Journey Of The Purple Butterfly: NICU
Welcoming a child into the world is very special moment for any parent. The experience of entering the unknown zone of parenthood, uncertainty of what follows and finally the wonder and amazement at one’s own child’s birth is something that every mother goes through. Right from the day of conception to the first time they hold their crying little bundle of joy, the journey is wondrous but yet is just the beginning.
The birth of a child is always a gift, but the birth of twins is an extra special. With twice the excitement, enjoyment, the diapers, the sleepless hours and unsolicited advice from everyone around.
But what happens when one of the twins doesn’t make it? Should the joy of having one child compensate the loss of the other? The amount of grief and sadness that the parent, especially the mother, goes through is unfathomable.
Since the 1970’s, the rate of giving birth to twins has steadily increased. But, what we need to understand is that premature deliveries are common amongst twin or multiple births and sadly increase the risk of mortality in the infants. The shocked parents are caught between the joy and sadness of having only one healthy baby in their arms.
Being in shock, grief stricken and not knowing how to carry on about the situation is a big challenge to the mother.
Sensitive situations like this must and always be handled with great care because loosing a baby even though they haven’t been in the world for very long, is painful. The bond between the mother and the child is invisible but very strong.
How would it feel to know that you’re carrying two lovely, innocent babies and that one of them will not survive for more than a few hours after you give birth to the twins? The fact that a child had a baby sister or a baby brother that has passed away could be easily be forgotten by the hospital staff or people around. But, in such cases it will hurt the sentiments of the parents. That was the exact occurrence, which Milli Smith had to face.
The young couples from Surrey, England- Millie Smith and her husband, Lewis Cann, were excited, and not surprised when they discovered during Smith’s nine-week check-up that she was carrying twins. Even though twins run in her family, there had not been a set of twins where both of them survived. Twelve weeks into the pregnancy, the couple’s fears were confirmed. They learned that one of the twin daughters, whom they had named Skye, would not survive for more than an hour past birth due to a brain condition known as anencephaly—where the skull does not properly form, leaving the brain exposed.

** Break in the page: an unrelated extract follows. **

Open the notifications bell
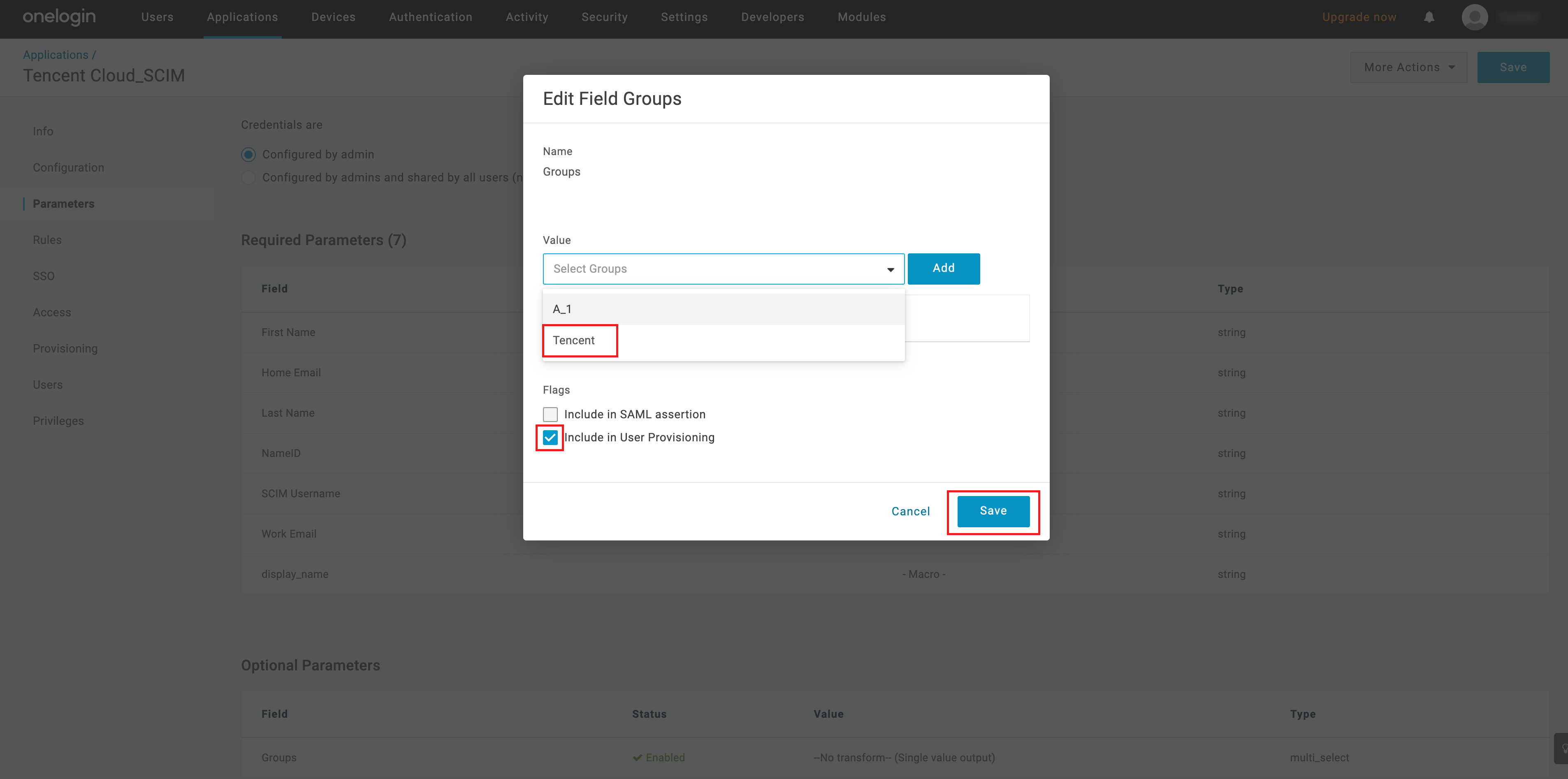1568x779 pixels. [x=1429, y=17]
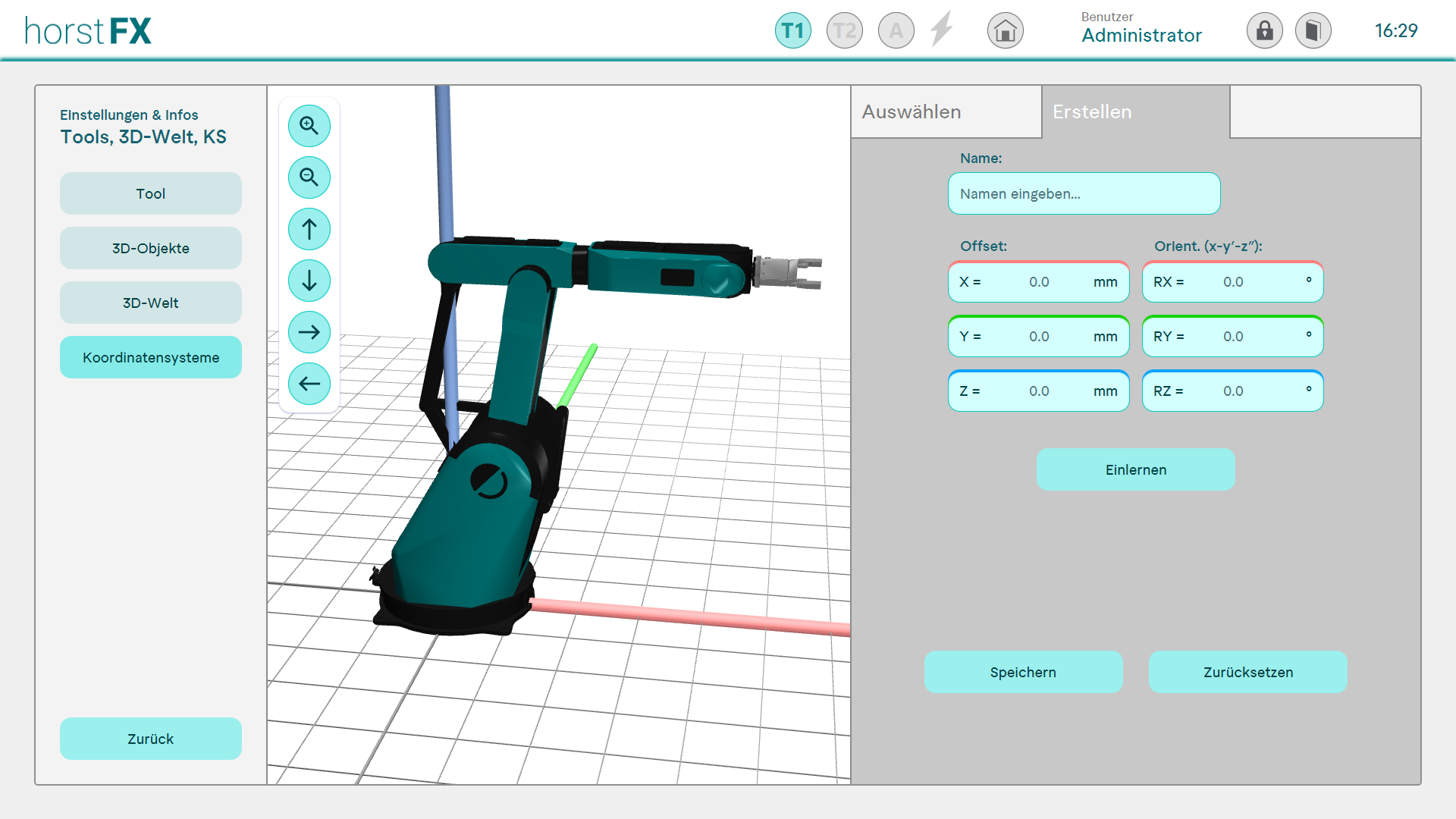Select the RZ orientation value field
This screenshot has width=1456, height=819.
coord(1232,391)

Moderately pre-term at 30 weeks of pregnancy, Millie gave birth in Kingston hospital, UK. Surprisingly, Skye cried like a normal newborn would. Instead of the few seconds that Millie feared, Skye lived for three hours, giving her parents time to love her and but sadly passed away in her father’s arms.
Later, when a mother in the next bed was trying to soothe her twins turned to the Milli in the room, and said “You’re so lucky you haven’t got twins..” It was a seemingly innocent statement. But it was one that broke Milli Smith’s heart. Because she was the mother of twins — but only one of her twin baby daughters had survived longer than three hours after birth.

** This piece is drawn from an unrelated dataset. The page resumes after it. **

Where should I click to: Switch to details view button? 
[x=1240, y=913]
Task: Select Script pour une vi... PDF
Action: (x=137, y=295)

There should be a way to let everyone know that the infant in the cot is a sibling of one or more babies from multiple births who did not survive.

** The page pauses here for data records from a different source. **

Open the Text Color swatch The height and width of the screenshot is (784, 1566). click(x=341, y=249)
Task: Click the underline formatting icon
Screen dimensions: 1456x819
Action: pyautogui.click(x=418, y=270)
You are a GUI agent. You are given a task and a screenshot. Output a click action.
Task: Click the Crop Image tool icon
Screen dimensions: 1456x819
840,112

This was the starting point of the PURPLE BUTTERFLY. The butterfly symbolizes the babies that flew away.
It could be something simple to honor the memory of the baby or babies who died, at the same time also letting others know about the loss. It could save lots of families from having to go through such painful and embarrassing situations.
“It’s a symbol of healing for the family and a reminder that we are thinking of them,” said Breen, a gynecologist at Massachusetts General Hospital. “It’s also a reminder to staff to be mindful of our language and in how we approach families, facing such situations.”
In May 2017, Mass General Hospital for Children introduced the Purple Butterfly Project to honor the lives of babies who were part of a multiple pregnancy and passed away. The Project is a non-profit organization started by Lewis Cann and Millie Smith from the United Kingdom, who lost a twin shortly after birth.
New Zealand is a world leader in neonatal care with even babies born at 24 weeks gestation (16 weeks early) also were able to be saved that go on to have normal and fulfilling lives
However, in a very small number of cases, not all babies make it. For example, over 1,000 babies are cared for, in the Wellington Neonatal Intensive Care Unit (NICU) each year. Of these, less than 20 pass away.
Although medical professionals are very confident about medical care offered, they are struggling with the emotional side of this and are not aware of – how to approach or handle these scenarios.
The Butterfly Project helps us, the medical staff, to recognize the surviving twin and yet not forgetting the one that flew away.It provides awareness about the acknowledgement of the loss, providing emotional support, provide appropriate information and continuity and help them in ‘Memory-Making’.
Even though it is too painful to remember, the angels that flew away are too precious to forget, let us try and make this process a little more purposeful and better.